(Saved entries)

========================================================================

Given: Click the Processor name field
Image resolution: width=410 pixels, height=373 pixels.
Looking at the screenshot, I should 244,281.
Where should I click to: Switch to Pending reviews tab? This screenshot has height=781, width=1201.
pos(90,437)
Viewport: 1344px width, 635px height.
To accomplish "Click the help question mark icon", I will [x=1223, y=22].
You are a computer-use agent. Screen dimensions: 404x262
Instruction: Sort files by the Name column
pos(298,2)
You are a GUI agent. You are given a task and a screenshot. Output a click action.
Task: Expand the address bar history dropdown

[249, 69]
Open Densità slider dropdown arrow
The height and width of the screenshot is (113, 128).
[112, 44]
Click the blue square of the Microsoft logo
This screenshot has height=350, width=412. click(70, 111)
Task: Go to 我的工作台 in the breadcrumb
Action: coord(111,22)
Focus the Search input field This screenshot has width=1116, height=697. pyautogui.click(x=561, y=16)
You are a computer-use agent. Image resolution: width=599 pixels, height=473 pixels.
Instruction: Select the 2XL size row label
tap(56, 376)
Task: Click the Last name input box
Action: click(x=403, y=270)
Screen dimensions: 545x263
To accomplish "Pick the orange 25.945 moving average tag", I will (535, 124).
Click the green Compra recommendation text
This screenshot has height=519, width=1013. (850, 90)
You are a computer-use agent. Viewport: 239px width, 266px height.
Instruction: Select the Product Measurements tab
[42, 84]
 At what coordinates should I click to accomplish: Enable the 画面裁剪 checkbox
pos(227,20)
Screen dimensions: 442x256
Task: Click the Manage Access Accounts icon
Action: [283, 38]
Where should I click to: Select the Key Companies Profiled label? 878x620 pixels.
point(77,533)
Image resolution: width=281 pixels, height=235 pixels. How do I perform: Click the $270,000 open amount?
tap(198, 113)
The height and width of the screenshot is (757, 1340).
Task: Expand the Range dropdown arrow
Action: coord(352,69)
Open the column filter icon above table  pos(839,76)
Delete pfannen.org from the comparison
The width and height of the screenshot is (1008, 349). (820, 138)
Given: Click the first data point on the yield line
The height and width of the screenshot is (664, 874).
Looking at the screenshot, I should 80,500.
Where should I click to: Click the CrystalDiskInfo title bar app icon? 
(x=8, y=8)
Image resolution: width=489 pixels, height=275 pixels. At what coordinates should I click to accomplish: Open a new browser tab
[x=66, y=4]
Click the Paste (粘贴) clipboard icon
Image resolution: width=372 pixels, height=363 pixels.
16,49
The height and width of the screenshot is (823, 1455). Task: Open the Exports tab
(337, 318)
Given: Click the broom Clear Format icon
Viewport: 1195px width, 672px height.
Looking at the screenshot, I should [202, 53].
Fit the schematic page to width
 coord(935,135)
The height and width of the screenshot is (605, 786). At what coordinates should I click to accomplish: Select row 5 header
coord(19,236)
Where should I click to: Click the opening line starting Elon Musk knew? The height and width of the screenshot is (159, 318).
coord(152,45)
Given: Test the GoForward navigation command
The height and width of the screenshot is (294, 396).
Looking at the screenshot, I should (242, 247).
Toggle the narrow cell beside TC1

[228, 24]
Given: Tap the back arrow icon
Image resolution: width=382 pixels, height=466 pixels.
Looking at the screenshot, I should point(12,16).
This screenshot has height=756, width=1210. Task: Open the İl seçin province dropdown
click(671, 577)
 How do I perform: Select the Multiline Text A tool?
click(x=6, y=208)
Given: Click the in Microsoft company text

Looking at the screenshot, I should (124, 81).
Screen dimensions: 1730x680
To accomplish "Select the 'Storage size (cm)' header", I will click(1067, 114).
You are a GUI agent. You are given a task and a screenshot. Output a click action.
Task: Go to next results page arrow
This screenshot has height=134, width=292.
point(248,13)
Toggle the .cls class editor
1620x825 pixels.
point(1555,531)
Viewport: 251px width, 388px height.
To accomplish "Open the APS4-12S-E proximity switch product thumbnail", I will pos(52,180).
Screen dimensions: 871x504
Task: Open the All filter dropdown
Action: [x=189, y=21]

========================================================================

_Task objective_. Precisely reproduce all the entries shown above.

_Solution to this exercise_.
Given: Click the Processor name field
Image resolution: width=410 pixels, height=373 pixels.
Looking at the screenshot, I should 244,281.
Where should I click to: Switch to Pending reviews tab? This screenshot has height=781, width=1201.
pos(90,437)
Viewport: 1344px width, 635px height.
To accomplish "Click the help question mark icon", I will [x=1223, y=22].
You are a computer-use agent. Screen dimensions: 404x262
Instruction: Sort files by the Name column
pos(298,2)
You are a GUI agent. You are given a task and a screenshot. Output a click action.
Task: Expand the address bar history dropdown

[249, 69]
Open Densità slider dropdown arrow
The height and width of the screenshot is (113, 128).
[112, 44]
Click the blue square of the Microsoft logo
This screenshot has height=350, width=412. click(70, 111)
Task: Go to 我的工作台 in the breadcrumb
Action: coord(111,22)
Focus the Search input field This screenshot has width=1116, height=697. pyautogui.click(x=561, y=16)
You are a computer-use agent. Image resolution: width=599 pixels, height=473 pixels.
Instruction: Select the 2XL size row label
tap(56, 376)
Task: Click the Last name input box
Action: click(x=403, y=270)
Screen dimensions: 545x263
To accomplish "Pick the orange 25.945 moving average tag", I will (535, 124).
Click the green Compra recommendation text
This screenshot has height=519, width=1013. (850, 90)
You are a computer-use agent. Viewport: 239px width, 266px height.
Instruction: Select the Product Measurements tab
[42, 84]
 At what coordinates should I click to accomplish: Enable the 画面裁剪 checkbox
pos(227,20)
Screen dimensions: 442x256
Task: Click the Manage Access Accounts icon
Action: [283, 38]
Where should I click to: Select the Key Companies Profiled label? 878x620 pixels.
point(77,533)
Image resolution: width=281 pixels, height=235 pixels. How do I perform: Click the $270,000 open amount?
tap(198, 113)
The height and width of the screenshot is (757, 1340).
Task: Expand the Range dropdown arrow
Action: coord(352,69)
Open the column filter icon above table  pos(839,76)
Delete pfannen.org from the comparison
The width and height of the screenshot is (1008, 349). (820, 138)
Given: Click the first data point on the yield line
The height and width of the screenshot is (664, 874).
Looking at the screenshot, I should 80,500.
Where should I click to: Click the CrystalDiskInfo title bar app icon? 
(x=8, y=8)
Image resolution: width=489 pixels, height=275 pixels. At what coordinates should I click to accomplish: Open a new browser tab
[x=66, y=4]
Click the Paste (粘贴) clipboard icon
Image resolution: width=372 pixels, height=363 pixels.
16,49
The height and width of the screenshot is (823, 1455). Task: Open the Exports tab
(337, 318)
Given: Click the broom Clear Format icon
Viewport: 1195px width, 672px height.
Looking at the screenshot, I should [202, 53].
Fit the schematic page to width
 coord(935,135)
The height and width of the screenshot is (605, 786). At what coordinates should I click to accomplish: Select row 5 header
coord(19,236)
Where should I click to: Click the opening line starting Elon Musk knew? The height and width of the screenshot is (159, 318).
coord(152,45)
Given: Test the GoForward navigation command
The height and width of the screenshot is (294, 396).
Looking at the screenshot, I should (242, 247).
Toggle the narrow cell beside TC1

[228, 24]
Given: Tap the back arrow icon
Image resolution: width=382 pixels, height=466 pixels.
Looking at the screenshot, I should point(12,16).
This screenshot has height=756, width=1210. Task: Open the İl seçin province dropdown
click(671, 577)
 How do I perform: Select the Multiline Text A tool?
click(x=6, y=208)
Given: Click the in Microsoft company text

Looking at the screenshot, I should (124, 81).
Screen dimensions: 1730x680
To accomplish "Select the 'Storage size (cm)' header", I will click(1067, 114).
You are a GUI agent. You are given a task and a screenshot. Output a click action.
Task: Go to next results page arrow
This screenshot has height=134, width=292.
point(248,13)
Toggle the .cls class editor
1620x825 pixels.
point(1555,531)
Viewport: 251px width, 388px height.
To accomplish "Open the APS4-12S-E proximity switch product thumbnail", I will pos(52,180).
Screen dimensions: 871x504
Task: Open the All filter dropdown
Action: [x=189, y=21]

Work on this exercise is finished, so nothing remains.